Após meses de matérias sensacionalistas, a juíza de Guaratuba acabou derrubando o mandado de prisão que havia autorizado contra Valentina e alguns de seus seguidores. A magistrada chegou a dizer que a situação teria sido um grande equívoco, fruto de um questionável trabalho policial. O próprio delegado da época, Luiz Carlos de Oliveira, mais tarde se pronunciou sobre o caso e pediu desculpas pelo engano que cometeu.
Valentina nunca foi acusada formalmente de nada em Guaratuba. O mesmo ocorreu com José Alfredo Teruggi, seu marido. Mas seria no Pará, no Norte do Brasil, pouco mais de um ano depois, que o seu nome voltaria a circular em torno de novos casos de assassinatos de crianças.
Quando o garoto Jaenes da Silva Pessoa foi assassinado em outubro de 1992, Amailton estava fora de Altamira, em uma longa viagem até o Sul do Brasil. Ele chegou a ir também a dois países vizinhos: Uruguai e Argentina. Isso não passou despercebido pelo Ministério Público.
Em argumentações posteriores, os promotores do caso diziam que o suspeito não tinha ido à Argentina por conta de uma simples aventura de moto, mas para encontrar-se com Valentina. Contudo, nenhuma evidência comprova essa suposta ligação entre os dois.

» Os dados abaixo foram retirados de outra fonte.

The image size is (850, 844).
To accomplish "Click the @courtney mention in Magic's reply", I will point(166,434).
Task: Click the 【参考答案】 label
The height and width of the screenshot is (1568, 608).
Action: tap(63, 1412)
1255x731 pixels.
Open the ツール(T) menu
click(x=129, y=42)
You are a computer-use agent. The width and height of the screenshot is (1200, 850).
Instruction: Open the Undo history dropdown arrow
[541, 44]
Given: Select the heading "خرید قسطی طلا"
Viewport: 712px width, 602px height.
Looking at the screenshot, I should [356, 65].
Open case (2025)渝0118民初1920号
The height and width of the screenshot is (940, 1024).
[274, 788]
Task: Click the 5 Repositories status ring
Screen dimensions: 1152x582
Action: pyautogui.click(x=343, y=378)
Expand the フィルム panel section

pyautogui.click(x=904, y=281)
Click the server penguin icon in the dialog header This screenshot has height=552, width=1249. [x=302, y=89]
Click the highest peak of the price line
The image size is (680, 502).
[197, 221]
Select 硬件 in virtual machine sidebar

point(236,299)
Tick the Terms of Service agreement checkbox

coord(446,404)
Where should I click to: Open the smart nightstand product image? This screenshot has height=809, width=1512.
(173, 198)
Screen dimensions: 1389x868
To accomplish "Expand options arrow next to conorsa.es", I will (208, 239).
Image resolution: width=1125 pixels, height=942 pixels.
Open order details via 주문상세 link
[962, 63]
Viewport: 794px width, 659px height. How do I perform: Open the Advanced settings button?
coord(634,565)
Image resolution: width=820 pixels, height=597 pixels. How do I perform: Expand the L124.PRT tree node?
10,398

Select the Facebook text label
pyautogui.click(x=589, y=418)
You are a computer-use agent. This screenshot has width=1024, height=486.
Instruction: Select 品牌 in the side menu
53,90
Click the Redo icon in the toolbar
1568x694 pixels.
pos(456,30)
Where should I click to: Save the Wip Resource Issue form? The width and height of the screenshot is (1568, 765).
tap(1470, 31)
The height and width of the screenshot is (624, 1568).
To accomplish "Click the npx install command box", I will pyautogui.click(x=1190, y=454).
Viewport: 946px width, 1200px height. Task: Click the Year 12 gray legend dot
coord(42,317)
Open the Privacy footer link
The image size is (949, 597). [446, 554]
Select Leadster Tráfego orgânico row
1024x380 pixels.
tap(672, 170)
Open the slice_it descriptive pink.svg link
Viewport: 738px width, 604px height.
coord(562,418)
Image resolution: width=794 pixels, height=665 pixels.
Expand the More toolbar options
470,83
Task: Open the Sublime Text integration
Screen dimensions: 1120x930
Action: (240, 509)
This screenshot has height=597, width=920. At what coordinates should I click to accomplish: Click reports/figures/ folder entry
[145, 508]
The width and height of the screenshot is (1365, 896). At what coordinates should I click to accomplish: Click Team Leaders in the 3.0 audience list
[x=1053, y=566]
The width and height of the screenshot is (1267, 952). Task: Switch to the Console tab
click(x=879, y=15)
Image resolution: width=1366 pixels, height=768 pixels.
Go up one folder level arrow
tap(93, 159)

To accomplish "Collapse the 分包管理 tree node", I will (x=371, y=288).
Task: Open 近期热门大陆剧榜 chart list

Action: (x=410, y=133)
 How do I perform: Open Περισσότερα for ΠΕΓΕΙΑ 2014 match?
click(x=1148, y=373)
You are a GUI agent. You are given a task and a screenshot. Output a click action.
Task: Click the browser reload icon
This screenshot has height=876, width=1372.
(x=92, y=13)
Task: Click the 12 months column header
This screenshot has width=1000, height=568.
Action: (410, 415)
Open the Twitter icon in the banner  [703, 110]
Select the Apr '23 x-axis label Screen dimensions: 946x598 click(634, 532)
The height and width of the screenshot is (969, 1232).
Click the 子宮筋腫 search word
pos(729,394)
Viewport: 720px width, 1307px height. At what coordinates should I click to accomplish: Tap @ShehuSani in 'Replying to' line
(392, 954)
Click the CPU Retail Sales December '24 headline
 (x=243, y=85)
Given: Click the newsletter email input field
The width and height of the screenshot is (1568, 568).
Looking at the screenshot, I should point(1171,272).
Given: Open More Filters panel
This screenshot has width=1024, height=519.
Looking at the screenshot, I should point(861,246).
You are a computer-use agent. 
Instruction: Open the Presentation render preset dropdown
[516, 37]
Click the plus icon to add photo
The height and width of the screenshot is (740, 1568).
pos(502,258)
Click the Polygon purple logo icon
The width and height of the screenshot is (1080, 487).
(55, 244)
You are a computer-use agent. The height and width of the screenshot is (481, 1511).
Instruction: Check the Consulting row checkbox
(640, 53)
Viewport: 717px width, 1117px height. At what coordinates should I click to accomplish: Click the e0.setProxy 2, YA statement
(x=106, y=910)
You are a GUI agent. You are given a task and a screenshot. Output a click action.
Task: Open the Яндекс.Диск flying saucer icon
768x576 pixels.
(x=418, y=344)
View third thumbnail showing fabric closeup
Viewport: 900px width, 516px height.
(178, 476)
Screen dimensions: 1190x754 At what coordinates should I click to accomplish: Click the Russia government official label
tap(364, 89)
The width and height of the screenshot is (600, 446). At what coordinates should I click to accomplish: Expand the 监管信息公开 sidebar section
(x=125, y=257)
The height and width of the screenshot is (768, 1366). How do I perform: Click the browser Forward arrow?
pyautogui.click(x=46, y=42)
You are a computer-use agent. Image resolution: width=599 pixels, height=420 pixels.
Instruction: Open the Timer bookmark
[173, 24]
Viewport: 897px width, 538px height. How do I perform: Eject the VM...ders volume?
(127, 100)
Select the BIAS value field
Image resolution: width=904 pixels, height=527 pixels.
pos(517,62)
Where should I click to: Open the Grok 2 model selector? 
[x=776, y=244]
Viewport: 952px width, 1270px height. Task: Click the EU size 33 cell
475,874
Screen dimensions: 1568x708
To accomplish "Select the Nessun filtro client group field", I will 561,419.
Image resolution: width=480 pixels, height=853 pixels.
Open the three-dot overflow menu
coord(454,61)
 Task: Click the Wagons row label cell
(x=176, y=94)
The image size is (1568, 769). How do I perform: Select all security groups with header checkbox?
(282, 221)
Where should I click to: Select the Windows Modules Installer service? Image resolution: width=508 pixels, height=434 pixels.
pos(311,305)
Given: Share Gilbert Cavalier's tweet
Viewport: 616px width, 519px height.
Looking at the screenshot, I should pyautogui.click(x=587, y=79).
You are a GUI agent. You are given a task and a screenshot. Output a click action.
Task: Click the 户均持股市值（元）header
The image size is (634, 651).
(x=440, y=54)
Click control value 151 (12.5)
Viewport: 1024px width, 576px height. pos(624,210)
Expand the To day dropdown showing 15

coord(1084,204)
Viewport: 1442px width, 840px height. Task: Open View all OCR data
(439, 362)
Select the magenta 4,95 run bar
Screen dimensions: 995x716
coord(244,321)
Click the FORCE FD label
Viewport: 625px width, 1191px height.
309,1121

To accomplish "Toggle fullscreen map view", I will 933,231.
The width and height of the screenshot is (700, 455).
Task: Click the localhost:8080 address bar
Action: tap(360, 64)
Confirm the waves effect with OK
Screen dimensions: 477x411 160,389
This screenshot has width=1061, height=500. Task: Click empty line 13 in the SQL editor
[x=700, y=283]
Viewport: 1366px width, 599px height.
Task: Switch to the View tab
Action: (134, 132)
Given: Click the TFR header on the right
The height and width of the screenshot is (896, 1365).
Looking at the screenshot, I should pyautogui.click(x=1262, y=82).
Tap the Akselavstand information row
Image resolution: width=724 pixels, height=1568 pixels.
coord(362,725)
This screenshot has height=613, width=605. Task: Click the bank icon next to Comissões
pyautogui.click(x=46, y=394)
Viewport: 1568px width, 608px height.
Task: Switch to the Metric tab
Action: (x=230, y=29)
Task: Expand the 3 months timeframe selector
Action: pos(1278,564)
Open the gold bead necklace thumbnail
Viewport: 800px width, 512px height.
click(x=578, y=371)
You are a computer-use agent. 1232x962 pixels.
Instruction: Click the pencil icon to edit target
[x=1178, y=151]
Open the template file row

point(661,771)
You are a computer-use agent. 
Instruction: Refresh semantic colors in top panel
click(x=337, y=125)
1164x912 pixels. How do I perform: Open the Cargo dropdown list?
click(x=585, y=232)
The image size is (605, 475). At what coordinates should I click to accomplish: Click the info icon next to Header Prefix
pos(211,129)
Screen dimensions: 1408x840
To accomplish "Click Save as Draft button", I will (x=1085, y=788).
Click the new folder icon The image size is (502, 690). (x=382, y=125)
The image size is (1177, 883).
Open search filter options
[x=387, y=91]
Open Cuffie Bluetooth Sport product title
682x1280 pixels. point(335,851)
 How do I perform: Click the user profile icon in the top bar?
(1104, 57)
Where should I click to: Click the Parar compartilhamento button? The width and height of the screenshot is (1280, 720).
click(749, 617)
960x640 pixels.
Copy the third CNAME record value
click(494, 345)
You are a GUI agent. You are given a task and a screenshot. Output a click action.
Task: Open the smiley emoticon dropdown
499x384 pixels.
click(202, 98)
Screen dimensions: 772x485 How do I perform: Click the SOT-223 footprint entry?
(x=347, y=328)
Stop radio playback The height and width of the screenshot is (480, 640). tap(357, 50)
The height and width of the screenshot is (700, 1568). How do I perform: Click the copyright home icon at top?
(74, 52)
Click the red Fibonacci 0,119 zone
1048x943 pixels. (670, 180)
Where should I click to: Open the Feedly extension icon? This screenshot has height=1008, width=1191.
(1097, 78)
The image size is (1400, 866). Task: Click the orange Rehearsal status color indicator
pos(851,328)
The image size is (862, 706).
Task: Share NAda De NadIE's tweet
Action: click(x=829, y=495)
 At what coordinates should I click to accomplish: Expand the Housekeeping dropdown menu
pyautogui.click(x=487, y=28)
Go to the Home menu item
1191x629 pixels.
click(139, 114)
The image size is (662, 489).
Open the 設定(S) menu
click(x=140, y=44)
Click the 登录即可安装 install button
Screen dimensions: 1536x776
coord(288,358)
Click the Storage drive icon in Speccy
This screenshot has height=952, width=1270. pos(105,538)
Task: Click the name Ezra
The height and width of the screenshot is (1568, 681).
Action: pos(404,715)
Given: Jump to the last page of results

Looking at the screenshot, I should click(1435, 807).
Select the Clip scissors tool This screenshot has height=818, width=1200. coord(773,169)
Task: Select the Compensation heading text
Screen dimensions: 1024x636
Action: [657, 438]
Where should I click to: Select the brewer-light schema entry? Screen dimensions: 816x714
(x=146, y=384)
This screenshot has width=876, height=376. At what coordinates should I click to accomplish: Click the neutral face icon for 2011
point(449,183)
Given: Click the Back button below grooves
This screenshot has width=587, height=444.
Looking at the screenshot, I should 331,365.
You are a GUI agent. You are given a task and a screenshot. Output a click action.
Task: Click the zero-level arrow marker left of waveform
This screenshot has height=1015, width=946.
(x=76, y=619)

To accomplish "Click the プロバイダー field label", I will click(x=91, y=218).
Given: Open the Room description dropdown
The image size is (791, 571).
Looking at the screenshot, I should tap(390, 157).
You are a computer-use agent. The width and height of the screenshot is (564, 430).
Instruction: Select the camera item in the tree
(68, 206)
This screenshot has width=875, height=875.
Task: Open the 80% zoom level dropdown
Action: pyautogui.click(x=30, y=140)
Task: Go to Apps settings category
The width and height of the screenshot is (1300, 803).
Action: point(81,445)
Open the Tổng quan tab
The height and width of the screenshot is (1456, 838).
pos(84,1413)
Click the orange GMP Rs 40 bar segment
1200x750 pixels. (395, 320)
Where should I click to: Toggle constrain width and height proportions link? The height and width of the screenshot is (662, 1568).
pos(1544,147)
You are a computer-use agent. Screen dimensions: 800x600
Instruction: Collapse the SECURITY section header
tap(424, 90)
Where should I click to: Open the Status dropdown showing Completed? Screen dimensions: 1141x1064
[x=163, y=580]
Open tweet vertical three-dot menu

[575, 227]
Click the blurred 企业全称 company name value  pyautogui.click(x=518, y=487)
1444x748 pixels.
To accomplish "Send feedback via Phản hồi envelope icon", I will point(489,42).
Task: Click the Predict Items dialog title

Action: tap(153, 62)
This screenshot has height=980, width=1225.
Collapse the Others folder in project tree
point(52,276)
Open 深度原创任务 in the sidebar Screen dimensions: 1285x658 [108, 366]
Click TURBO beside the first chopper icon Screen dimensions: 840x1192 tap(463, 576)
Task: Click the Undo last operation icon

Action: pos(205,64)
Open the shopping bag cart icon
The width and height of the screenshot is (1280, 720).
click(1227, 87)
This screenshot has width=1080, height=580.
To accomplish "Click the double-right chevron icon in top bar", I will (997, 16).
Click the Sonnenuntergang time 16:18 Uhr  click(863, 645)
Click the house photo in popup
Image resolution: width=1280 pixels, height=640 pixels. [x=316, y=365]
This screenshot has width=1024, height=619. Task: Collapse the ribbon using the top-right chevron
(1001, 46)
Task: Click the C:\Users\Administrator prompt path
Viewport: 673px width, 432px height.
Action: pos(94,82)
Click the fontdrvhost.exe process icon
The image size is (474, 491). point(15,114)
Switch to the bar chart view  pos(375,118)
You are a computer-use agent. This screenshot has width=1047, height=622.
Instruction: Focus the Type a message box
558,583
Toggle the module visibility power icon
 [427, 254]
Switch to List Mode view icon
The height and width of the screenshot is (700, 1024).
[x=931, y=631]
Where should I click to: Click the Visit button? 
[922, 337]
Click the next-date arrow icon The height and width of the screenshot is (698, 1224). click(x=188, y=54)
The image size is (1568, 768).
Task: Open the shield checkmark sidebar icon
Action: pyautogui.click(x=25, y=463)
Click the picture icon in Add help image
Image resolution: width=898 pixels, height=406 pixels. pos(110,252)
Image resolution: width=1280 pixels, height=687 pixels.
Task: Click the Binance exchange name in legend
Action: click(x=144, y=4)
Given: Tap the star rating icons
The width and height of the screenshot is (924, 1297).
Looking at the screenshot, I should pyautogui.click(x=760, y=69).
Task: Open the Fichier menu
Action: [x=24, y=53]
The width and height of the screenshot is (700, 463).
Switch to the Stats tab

Os advogados de defesa, por sua vez, anexaram aos autos declarações de amigos do rapaz que viviam no país vizinho. Eles afirmavam que Amailton tinha passado um tempo na casa deles. De qualquer modo, para a promotoria, esse seria um indício forte que poderia conectar todos os acusados.
Declarações de amigos de Amailton
A tentativa de fazer essa ligação continuou nos interrogatórios de Anísio e do ex-PM Carlos Alberto, assunto do próximo episódio.